Cosker’s passage from Strathclyde student to full-time professional was almost seamless. A player who adds as much to a band by listening to his colleagues as he does through his alert and finely tuned playing, he quickly became established on the Scottish jazz scene and his versatility found him work as a session musician and as the regular drummer with popular folk-rock band Wolfstone. Hue & Cry, Isobel Campbell, of Belle & Sebastian, Martin Pellow, of Wet Wet Wet, singer-songwriter Amy McDonald and former Young Scottish Traditional Musician of the Year Emily Smith are just some of Cosker’s other clients from the rock, pop and folk worlds.

 

It’s the range of his work with SNJO since joining in 2004, and memorable gigs playing the ultra-demanding rhythm patterns of Venezuelan pianist Leo Blanco at Aberdeen Jazz Festival in 2007 and inspiring Norwegian master double bassist Arild Andersen at Edinburgh Jazz Festival last August, however, that make Cosker a natural for the Buddy Rich role. Already having a reputation for solid preparation – his command of his parts for SNJO’s Stan Kenton tribute has been remarked upon often – he has been boning up on Rich at every opportunity since Tommy Smith told him to put the gigs in his diary.

 

“Tommy and I discussed the programme early on, so I’ve had quite a long time to go back and listen to all the CDs involved and think about how to approach it,” he says. “But you learn so much from watching someone like Buddy and there are things he does, little things like the way he holds his sticks differently on certain passages, things that I might not normally do but I’m going to bring them in. The idea is to give a good snapshot of the period, so I’ll change the way I set up my kit and incorporate cymbal patterns that were popular at the time but are maybe not used so much now.
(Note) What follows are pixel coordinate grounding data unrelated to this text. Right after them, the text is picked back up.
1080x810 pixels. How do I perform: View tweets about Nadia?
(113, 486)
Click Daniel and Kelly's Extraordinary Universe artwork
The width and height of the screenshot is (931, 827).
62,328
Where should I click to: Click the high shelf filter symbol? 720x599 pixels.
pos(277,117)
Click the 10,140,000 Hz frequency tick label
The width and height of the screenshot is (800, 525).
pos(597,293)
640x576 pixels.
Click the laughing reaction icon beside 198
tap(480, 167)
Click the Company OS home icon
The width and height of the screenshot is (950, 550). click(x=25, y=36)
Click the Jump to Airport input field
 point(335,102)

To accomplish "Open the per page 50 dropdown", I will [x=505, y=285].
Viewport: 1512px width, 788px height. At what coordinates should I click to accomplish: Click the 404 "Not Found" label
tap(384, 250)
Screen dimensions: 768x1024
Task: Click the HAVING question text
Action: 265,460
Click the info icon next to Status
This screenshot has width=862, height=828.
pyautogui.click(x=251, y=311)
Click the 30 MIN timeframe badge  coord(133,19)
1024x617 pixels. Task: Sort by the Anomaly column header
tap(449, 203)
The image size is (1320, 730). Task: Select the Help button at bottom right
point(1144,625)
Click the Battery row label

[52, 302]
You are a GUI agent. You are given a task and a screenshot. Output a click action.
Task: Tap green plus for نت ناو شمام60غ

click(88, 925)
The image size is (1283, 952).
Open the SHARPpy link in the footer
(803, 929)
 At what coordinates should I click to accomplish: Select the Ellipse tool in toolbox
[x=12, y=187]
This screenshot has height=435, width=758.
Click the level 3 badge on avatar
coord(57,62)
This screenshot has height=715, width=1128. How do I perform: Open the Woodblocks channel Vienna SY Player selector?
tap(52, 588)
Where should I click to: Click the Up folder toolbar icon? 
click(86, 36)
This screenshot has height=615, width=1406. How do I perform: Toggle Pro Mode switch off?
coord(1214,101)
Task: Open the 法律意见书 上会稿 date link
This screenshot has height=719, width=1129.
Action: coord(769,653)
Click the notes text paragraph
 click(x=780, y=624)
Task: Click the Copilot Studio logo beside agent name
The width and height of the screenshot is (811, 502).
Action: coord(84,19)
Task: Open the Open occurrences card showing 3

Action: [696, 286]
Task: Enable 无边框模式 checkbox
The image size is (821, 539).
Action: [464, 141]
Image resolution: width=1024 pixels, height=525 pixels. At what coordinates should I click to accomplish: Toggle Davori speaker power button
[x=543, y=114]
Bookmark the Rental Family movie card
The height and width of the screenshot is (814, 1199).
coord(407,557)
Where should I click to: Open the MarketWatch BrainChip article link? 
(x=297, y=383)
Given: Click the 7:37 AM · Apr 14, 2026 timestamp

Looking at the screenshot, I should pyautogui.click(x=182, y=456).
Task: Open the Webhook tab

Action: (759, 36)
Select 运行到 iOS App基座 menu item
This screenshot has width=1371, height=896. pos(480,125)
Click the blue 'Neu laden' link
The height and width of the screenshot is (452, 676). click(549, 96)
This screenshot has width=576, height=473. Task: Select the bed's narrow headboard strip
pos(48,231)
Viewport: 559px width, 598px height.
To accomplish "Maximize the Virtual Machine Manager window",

I’m never going to be Buddy Rich but it’s fascinating trying to get into his character.”

 

So does stopping short at becoming Buddy Rich mean that he doesn’t get to harangue the band on the bus after the gigs, as numerous tapes and YouTube clips will attest was Rich’s wont?

 

“I think they’d just laugh at me if I tried that,” says Cosker, who follows up the Rich tribute with an album and tour in May by his own trio. “Buddy was pretty fierce, although he could also be a charmer and he had a great sense of humour – you can hear that in his playing – and he could laugh at himself. There’s a great clip of him being interviewed by Michael Parkinson and being shown a picture of himself as Traps, the Drum Wonder and he says that it was so long ago that it could have been a different person but at least he was holding his sticks right.”